Your goal
Each line of the data below from the one holding "Faça Você Mesmo (716, 24)" to the one holding "バスケット (670, 2459)", inclusive, is to be reproduced exactly; no other line belongs in the answer.
Data for analysis Block Start
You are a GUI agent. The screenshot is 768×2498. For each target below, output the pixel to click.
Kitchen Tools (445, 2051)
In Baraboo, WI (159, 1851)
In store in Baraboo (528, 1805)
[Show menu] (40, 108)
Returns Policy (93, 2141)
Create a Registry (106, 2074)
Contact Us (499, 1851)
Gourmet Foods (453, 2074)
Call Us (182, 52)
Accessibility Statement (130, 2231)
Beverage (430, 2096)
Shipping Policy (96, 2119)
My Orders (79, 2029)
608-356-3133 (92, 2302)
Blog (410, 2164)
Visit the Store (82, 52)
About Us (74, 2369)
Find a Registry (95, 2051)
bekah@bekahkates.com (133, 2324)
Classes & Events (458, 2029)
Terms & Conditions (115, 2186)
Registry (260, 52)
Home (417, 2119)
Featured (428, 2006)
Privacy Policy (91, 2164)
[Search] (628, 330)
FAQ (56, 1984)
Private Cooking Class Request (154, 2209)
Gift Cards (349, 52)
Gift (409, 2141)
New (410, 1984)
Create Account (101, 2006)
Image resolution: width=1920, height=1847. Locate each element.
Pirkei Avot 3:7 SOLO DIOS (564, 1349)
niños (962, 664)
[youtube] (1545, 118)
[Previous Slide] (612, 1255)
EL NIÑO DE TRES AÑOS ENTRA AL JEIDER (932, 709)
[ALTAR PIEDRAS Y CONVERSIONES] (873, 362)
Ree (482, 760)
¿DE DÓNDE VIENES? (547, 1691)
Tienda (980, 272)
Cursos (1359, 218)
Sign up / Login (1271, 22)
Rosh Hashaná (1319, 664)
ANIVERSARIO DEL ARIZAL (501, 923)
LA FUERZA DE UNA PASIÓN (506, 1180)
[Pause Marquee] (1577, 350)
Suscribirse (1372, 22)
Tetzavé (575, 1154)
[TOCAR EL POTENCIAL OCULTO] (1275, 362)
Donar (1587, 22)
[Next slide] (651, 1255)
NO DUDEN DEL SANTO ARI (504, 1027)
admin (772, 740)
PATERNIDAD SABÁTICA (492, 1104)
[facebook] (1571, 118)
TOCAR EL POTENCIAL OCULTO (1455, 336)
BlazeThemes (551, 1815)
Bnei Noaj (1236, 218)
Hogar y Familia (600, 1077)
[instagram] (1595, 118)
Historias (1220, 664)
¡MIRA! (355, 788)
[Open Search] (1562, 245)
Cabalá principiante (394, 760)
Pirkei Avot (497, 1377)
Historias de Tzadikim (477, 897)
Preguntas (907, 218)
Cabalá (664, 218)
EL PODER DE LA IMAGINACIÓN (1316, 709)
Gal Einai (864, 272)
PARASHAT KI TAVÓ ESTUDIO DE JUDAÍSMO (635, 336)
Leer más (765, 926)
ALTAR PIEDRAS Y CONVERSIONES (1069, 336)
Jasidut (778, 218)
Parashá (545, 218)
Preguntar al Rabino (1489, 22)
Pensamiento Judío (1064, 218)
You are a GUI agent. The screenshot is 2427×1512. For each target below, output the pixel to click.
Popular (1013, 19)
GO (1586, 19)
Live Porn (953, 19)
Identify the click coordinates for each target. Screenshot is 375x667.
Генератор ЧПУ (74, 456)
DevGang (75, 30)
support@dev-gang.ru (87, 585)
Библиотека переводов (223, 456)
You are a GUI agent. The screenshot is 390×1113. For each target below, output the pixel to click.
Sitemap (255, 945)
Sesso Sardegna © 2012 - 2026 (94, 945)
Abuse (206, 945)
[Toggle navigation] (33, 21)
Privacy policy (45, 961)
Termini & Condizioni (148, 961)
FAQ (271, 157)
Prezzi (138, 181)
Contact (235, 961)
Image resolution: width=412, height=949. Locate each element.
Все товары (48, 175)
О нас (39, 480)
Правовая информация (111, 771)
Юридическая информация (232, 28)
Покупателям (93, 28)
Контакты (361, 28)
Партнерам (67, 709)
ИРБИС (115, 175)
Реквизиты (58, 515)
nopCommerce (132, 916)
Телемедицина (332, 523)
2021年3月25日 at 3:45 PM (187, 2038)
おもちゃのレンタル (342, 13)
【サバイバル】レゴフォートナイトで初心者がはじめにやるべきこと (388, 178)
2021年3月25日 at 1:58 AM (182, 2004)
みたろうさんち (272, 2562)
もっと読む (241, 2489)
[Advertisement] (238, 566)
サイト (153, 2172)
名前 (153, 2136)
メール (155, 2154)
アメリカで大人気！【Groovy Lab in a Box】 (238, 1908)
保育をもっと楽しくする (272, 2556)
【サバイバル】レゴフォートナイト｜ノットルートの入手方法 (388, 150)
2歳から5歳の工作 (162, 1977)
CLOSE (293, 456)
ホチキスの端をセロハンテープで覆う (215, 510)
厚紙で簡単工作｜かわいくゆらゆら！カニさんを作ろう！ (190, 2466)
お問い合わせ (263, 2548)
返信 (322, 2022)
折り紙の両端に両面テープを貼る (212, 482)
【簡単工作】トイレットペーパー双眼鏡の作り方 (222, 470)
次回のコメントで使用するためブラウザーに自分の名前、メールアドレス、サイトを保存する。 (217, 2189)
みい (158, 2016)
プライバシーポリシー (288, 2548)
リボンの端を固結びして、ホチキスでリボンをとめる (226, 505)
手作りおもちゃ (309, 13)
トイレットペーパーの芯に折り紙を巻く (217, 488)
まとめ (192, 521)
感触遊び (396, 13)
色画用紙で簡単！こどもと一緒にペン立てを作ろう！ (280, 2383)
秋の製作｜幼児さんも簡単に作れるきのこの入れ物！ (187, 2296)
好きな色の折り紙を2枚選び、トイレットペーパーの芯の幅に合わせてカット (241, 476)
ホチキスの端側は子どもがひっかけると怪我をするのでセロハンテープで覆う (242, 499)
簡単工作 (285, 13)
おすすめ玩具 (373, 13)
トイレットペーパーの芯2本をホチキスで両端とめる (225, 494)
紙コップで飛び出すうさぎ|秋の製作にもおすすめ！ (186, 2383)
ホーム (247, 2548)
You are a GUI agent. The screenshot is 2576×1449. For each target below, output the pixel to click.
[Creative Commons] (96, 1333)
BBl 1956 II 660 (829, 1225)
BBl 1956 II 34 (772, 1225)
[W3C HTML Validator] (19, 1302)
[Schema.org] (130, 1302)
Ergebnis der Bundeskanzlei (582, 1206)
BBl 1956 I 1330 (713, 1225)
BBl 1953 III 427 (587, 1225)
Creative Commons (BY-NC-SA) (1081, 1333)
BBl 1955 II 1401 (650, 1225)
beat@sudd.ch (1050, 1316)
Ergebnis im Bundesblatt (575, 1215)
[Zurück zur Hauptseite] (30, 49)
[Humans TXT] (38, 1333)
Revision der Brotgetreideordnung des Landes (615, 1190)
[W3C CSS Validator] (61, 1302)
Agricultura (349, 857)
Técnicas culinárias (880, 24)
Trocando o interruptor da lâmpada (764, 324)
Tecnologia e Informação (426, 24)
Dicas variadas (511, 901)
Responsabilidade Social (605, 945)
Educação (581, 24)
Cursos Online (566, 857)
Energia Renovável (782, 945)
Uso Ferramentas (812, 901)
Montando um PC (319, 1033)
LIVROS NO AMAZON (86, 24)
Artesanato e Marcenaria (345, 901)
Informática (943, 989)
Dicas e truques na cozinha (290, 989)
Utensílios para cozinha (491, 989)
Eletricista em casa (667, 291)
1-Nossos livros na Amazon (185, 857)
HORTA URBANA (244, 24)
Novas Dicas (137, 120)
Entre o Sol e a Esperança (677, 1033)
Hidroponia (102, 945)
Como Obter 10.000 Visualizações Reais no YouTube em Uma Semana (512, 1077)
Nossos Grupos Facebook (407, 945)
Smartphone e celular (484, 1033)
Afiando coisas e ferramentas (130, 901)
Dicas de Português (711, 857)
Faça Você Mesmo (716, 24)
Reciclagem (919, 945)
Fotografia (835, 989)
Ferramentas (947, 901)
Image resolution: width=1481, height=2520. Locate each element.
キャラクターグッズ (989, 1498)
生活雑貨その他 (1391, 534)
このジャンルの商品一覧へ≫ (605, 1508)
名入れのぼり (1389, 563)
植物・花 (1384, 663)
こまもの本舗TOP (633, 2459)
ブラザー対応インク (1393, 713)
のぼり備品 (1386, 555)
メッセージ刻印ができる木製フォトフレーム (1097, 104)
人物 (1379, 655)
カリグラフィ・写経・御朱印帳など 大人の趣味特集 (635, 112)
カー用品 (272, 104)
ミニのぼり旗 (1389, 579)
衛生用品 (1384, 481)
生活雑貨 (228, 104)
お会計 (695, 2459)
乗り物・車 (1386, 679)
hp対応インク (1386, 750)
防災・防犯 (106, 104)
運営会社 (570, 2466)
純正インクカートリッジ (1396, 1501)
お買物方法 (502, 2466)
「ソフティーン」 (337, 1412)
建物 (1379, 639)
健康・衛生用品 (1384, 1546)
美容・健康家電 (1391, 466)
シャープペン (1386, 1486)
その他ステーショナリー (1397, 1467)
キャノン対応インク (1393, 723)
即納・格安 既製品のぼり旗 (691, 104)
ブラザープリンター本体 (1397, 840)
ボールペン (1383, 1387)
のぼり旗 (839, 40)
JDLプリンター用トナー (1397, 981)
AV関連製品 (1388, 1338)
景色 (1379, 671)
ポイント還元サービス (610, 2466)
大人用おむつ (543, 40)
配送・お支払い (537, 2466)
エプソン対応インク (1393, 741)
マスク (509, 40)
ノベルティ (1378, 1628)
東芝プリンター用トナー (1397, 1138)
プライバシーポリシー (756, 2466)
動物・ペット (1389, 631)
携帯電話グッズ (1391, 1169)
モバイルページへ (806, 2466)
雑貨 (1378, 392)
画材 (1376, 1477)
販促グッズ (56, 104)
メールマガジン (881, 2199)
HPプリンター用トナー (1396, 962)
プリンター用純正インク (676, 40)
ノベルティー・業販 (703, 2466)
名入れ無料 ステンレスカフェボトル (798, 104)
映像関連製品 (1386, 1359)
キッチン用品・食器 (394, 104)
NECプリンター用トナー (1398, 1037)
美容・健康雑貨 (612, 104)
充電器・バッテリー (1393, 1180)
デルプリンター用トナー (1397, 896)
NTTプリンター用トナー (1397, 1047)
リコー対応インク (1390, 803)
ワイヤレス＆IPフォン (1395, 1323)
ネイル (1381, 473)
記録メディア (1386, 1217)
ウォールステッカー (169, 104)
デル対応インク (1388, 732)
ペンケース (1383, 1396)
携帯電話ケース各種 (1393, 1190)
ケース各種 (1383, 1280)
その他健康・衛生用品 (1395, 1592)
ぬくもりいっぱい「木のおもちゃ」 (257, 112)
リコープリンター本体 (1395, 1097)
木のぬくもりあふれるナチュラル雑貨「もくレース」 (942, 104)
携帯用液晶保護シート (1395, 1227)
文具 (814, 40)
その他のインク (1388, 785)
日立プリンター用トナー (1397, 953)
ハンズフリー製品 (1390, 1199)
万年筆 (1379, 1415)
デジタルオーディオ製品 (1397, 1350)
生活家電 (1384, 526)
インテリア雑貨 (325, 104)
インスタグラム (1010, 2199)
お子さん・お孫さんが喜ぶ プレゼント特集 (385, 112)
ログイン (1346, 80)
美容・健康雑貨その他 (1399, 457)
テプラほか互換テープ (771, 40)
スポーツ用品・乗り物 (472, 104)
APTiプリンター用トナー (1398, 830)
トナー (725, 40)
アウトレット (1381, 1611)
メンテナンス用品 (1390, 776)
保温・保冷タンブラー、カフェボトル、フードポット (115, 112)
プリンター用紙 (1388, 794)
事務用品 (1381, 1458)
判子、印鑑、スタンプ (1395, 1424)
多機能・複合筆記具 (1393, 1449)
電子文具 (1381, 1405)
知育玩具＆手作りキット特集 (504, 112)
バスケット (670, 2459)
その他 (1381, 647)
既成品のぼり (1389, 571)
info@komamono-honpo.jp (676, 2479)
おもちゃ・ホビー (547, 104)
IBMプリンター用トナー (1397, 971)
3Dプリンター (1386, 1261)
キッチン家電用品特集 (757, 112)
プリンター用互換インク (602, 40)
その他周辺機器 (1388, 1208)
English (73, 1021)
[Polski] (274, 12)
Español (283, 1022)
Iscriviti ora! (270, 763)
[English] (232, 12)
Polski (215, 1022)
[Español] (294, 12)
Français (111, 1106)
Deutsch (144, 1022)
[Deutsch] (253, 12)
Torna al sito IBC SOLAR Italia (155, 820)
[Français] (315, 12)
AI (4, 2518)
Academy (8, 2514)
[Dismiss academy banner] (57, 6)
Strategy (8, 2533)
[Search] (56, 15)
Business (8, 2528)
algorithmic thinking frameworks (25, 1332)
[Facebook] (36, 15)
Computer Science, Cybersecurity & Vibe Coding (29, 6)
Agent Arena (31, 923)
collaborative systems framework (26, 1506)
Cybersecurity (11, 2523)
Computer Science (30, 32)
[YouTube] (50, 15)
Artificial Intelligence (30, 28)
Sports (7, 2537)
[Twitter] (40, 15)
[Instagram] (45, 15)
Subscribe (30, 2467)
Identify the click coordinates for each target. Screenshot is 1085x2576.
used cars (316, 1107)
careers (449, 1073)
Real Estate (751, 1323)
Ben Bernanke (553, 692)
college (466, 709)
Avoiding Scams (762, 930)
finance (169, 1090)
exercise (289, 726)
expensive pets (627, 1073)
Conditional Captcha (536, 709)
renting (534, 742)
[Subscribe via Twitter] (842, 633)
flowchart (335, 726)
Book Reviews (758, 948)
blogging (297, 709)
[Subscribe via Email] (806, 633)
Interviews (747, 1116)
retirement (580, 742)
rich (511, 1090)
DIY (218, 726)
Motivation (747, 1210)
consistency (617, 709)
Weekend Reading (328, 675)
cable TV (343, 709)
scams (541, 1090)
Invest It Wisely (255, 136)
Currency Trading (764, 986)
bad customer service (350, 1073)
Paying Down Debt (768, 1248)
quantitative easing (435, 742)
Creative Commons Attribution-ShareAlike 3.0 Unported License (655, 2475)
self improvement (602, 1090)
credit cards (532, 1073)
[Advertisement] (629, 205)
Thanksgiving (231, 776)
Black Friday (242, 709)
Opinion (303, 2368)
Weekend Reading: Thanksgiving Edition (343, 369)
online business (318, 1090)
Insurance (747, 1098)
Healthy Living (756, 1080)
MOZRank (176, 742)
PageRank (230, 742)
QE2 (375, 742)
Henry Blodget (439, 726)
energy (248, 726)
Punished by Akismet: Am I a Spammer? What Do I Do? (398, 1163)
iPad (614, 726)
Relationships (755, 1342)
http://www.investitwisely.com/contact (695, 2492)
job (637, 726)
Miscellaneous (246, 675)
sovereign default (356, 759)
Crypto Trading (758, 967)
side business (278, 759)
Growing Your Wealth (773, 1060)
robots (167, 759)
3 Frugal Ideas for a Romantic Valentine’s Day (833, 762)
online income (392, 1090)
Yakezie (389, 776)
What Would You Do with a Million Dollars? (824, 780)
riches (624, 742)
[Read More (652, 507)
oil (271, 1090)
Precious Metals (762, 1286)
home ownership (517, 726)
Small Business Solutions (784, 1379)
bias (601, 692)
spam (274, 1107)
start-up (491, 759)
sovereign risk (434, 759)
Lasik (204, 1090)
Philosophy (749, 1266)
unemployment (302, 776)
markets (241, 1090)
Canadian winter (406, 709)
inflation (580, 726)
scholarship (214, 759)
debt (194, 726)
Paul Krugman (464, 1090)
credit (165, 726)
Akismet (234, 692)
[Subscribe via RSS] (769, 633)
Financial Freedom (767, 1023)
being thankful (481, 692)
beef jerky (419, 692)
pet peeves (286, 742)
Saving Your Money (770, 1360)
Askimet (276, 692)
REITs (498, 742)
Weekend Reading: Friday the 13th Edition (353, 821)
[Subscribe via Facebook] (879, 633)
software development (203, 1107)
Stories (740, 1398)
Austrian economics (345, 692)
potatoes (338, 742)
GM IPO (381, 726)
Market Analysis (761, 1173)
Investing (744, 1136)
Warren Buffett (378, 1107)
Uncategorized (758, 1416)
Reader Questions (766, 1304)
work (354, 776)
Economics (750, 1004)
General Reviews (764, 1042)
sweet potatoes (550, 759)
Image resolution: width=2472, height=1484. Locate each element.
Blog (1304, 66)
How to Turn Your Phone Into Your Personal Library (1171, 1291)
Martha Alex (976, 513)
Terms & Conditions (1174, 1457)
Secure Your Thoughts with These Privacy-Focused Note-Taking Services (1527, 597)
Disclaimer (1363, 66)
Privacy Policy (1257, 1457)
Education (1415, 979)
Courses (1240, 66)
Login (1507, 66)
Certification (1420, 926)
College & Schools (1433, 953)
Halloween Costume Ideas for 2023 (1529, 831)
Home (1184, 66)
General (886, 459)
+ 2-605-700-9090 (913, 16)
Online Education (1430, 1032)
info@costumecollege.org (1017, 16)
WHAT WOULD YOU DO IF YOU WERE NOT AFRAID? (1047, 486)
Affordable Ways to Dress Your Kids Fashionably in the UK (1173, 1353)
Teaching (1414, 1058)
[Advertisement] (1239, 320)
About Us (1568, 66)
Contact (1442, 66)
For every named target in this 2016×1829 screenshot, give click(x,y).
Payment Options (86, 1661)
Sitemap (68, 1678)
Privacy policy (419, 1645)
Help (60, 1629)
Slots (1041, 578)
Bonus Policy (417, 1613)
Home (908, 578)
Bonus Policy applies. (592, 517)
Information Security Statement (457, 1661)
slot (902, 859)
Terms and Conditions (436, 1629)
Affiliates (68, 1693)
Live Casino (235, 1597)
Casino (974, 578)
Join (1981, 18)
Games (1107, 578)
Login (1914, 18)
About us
Data for analysis Block End
Solution
Faça Você Mesmo (716, 24)
Reciclagem (919, 945)
Fotografia (835, 989)
Ferramentas (947, 901)
Image resolution: width=1481, height=2520. Locate each element.
キャラクターグッズ (989, 1498)
生活雑貨その他 (1391, 534)
このジャンルの商品一覧へ≫ (605, 1508)
名入れのぼり (1389, 563)
植物・花 (1384, 663)
こまもの本舗TOP (633, 2459)
ブラザー対応インク (1393, 713)
のぼり備品 (1386, 555)
メッセージ刻印ができる木製フォトフレーム (1097, 104)
人物 (1379, 655)
カリグラフィ・写経・御朱印帳など 大人の趣味特集 (635, 112)
カー用品 (272, 104)
ミニのぼり旗 (1389, 579)
衛生用品 (1384, 481)
生活雑貨 (228, 104)
お会計 (695, 2459)
乗り物・車 (1386, 679)
hp対応インク (1386, 750)
防災・防犯 (106, 104)
運営会社 (570, 2466)
純正インクカートリッジ (1396, 1501)
お買物方法 (502, 2466)
「ソフティーン」 (337, 1412)
建物 (1379, 639)
健康・衛生用品 (1384, 1546)
美容・健康家電 (1391, 466)
シャープペン (1386, 1486)
その他ステーショナリー (1397, 1467)
キャノン対応インク (1393, 723)
即納・格安 既製品のぼり旗 (691, 104)
ブラザープリンター本体 (1397, 840)
ボールペン (1383, 1387)
のぼり旗 (839, 40)
JDLプリンター用トナー (1397, 981)
AV関連製品 (1388, 1338)
景色 (1379, 671)
ポイント還元サービス (610, 2466)
大人用おむつ (543, 40)
配送・お支払い (537, 2466)
エプソン対応インク (1393, 741)
マスク (509, 40)
ノベルティ (1378, 1628)
東芝プリンター用トナー (1397, 1138)
プライバシーポリシー (756, 2466)
動物・ペット (1389, 631)
携帯電話グッズ (1391, 1169)
モバイルページへ (806, 2466)
雑貨 (1378, 392)
画材 (1376, 1477)
販促グッズ (56, 104)
メールマガジン (881, 2199)
HPプリンター用トナー (1396, 962)
プリンター用純正インク (676, 40)
ノベルティー・業販 (703, 2466)
名入れ無料 ステンレスカフェボトル (798, 104)
映像関連製品 (1386, 1359)
キッチン用品・食器 (394, 104)
NECプリンター用トナー (1398, 1037)
美容・健康雑貨 (612, 104)
充電器・バッテリー (1393, 1180)
デルプリンター用トナー (1397, 896)
NTTプリンター用トナー (1397, 1047)
リコー対応インク (1390, 803)
ワイヤレス＆IPフォン (1395, 1323)
ネイル (1381, 473)
記録メディア (1386, 1217)
ウォールステッカー (169, 104)
デル対応インク (1388, 732)
ペンケース (1383, 1396)
携帯電話ケース各種 (1393, 1190)
ケース各種 (1383, 1280)
その他健康・衛生用品 (1395, 1592)
ぬくもりいっぱい「木のおもちゃ」 (257, 112)
リコープリンター本体 (1395, 1097)
木のぬくもりあふれるナチュラル雑貨「もくレース」 (942, 104)
携帯用液晶保護シート (1395, 1227)
文具 (814, 40)
その他のインク (1388, 785)
日立プリンター用トナー (1397, 953)
ハンズフリー製品 (1390, 1199)
万年筆 (1379, 1415)
デジタルオーディオ製品 (1397, 1350)
生活家電 (1384, 526)
インテリア雑貨 (325, 104)
インスタグラム (1010, 2199)
お子さん・お孫さんが喜ぶ プレゼント特集 (385, 112)
ログイン (1346, 80)
美容・健康雑貨その他 (1399, 457)
テプラほか互換テープ (771, 40)
スポーツ用品・乗り物 (472, 104)
APTiプリンター用トナー (1398, 830)
トナー (725, 40)
アウトレット (1381, 1611)
メンテナンス用品 (1390, 776)
保温・保冷タンブラー、カフェボトル、フードポット (115, 112)
プリンター用紙 (1388, 794)
事務用品 (1381, 1458)
判子、印鑑、スタンプ (1395, 1424)
多機能・複合筆記具 (1393, 1449)
電子文具 (1381, 1405)
知育玩具＆手作りキット特集 (504, 112)
バスケット (670, 2459)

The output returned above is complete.